In a separate, earlier test, the researchers determined that students at the University of Missouri would indeed have stronger opinions about the events in Ferguson than about payday lenders. They predicted that the students would be more easily swayed by Oliver’s arguments about the immoral practices of payday lenders, because they didn’t already have strong opinions about that issue. Ferguson, they reasoned, would be a tougher subject on which to sway viewers, because they had already formed strongly held beliefs about the subject.

What they found was interesting: Oliver was pretty persuasive overall, but much more so on the subject of payday lending than on Ferguson. But students did find Oliver’s arguments less convincing when they saw people arguing against him in the video’s comments.

“A humorous political video posted on Facebook can persuade us, and Facebook comments can reduce that persuasive effect,” Molly Greenwood, a PhD candidate and the study’s lead author, told the Daily Dot in an email.

The researchers published their results in the journal Computers in Human Behavior.

Greenwood attributed part of Oliver’s persuasiveness to the way he injected humor into politics.

“I think that political humor has a unique way of disarming us,” she said. According to her research, we may be less likely to scrutinize someone’s argument if it also makes us laugh. “It’s harder to argue with the jokes.”

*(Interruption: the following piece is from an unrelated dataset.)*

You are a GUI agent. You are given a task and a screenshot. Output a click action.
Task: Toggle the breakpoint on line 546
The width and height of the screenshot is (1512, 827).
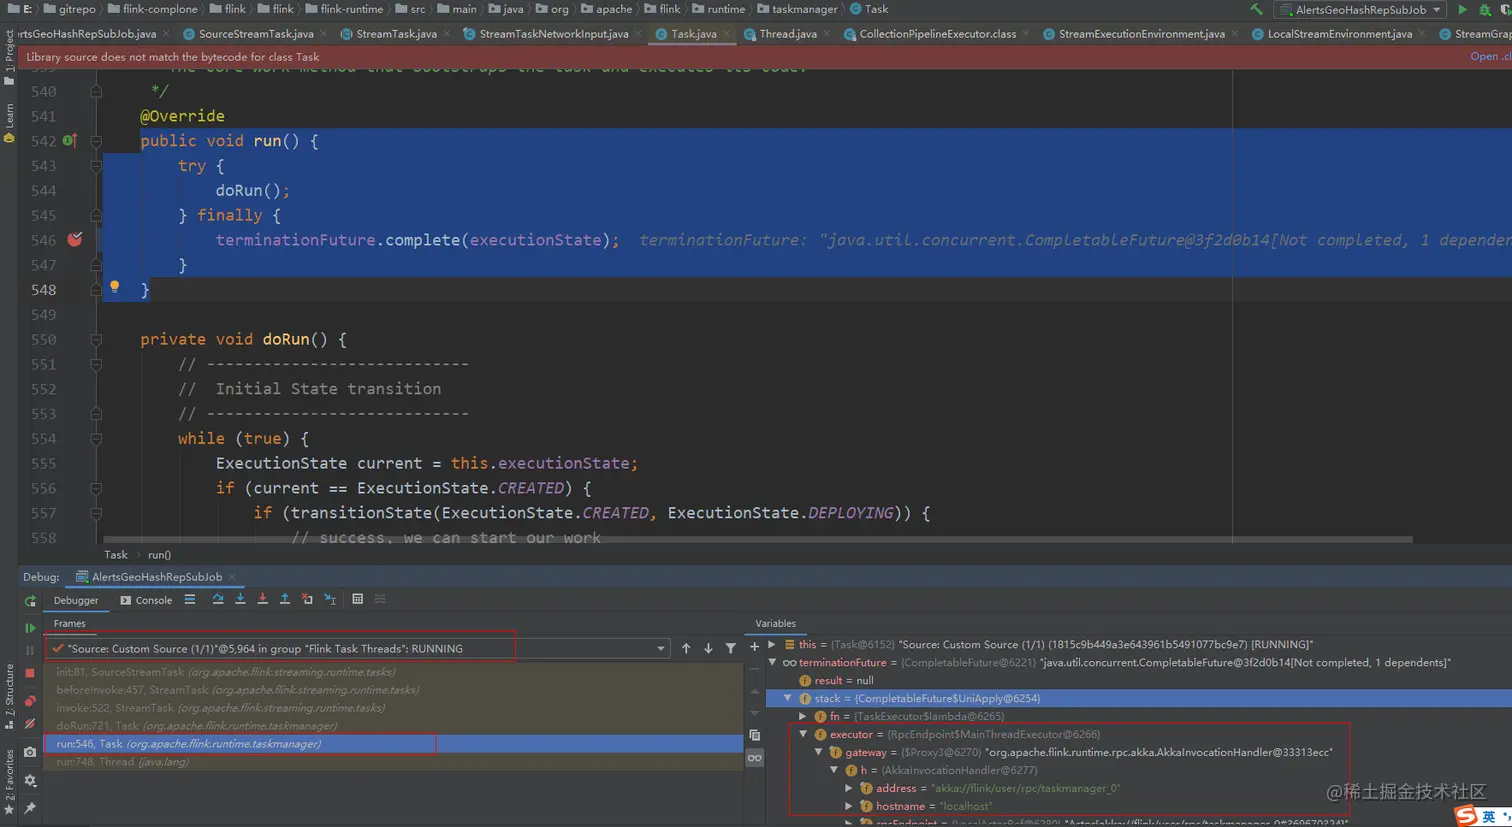[75, 240]
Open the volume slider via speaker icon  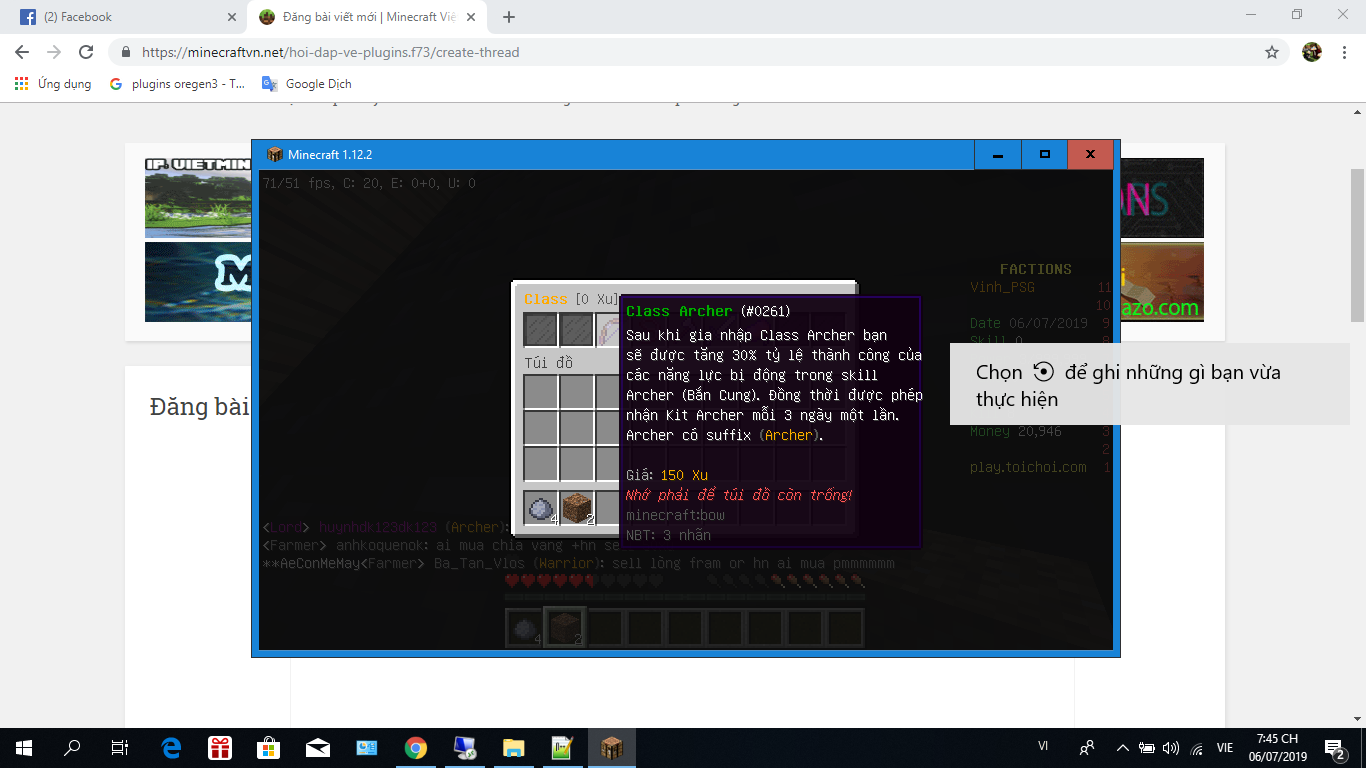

The study had some limitations. The authors wrote that the sample of preconceived opinions on Ferguson weren’t as controversial as they expected. That made it harder to tell whether or not Oliver’s arguments were truly persuasive. In addition, the replicated Facebook comments all came from strangers, rather than people the students at least knew by name. This could reduce the social pressures that people feel to agree with what their acquaintances say, making it harder for the researchers to tell if the Facebook comments were persuasive.

Many studies show that we construct social-media bubbles in which we filter out or disregard any information that clashes with our beliefs. This new study suggests that people might not be as confined to their echo chambers as we tend to assume.